Why this book?
Nowadays, more than 160 jurisdictions levy a VAT/GST. Cross-border trade in services is ever-increasing. Businesses, legislatures and tax authorities thus face new challenges in the area of VAT/GST, e.g. the risk of double (non-)taxation and loss of tax revenues by aggressive tax planning.
The existing academic research on the legal consequences connected with permanent establishments in international income tax law is immense. In the economically increasingly important field of VAT/GST, the role of permanent establishments is, however, comparatively unexplored. This book aims at identifying the role and functions of permanent establishments for VAT/GST purposes, by taking into account the existing EU VAT system and the international standard stipulated in the OECD International VAT/GST Guidelines.

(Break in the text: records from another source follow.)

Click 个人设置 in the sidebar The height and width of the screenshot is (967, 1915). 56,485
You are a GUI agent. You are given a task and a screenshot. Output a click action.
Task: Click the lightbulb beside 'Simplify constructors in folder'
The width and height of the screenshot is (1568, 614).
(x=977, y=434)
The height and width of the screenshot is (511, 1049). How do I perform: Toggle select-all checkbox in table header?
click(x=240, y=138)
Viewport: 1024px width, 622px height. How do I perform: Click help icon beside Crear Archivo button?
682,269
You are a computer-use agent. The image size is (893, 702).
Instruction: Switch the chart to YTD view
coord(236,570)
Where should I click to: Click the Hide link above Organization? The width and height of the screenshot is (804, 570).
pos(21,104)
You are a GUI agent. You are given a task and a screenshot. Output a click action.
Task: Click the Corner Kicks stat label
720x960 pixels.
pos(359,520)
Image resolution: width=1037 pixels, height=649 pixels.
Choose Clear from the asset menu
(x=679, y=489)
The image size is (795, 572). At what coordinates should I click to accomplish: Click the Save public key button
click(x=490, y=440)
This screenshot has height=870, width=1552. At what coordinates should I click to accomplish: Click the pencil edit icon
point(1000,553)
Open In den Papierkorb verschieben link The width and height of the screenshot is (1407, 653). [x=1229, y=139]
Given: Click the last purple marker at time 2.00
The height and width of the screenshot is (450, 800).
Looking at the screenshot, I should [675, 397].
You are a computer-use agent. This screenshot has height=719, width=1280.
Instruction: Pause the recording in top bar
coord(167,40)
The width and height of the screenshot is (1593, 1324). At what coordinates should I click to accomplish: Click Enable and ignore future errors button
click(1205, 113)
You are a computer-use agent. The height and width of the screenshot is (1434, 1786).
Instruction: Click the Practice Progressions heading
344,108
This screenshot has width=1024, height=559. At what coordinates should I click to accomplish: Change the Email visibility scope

Similarly to income tax law, also in the area of VAT/GST, permanent establishments primarily serve as a tool to allocate taxing rights between states, particularly in the area of B2B services. The EU legislature and the ECJ at the EU level as well as the OECD on an international level have recently begun to put more focus on the function of business establishments in VAT/GST law. The EU system does, however, not yet build on a coherent concept and still follows the more traditional “direct use method”, which involves tax planning opportunities for multinationals. The solution proposed by the OECD (“the recharge method”) has not found a comprehensive equivalent in the current EU system so far. Legal uncertainty, double taxation and non-taxation are the potential results. This is where this book steps in by analysing the concept of business establishments and the treatment of supply of services between such establishments for purposes of VAT/GST law in the light of the existing legal and tax policy framework.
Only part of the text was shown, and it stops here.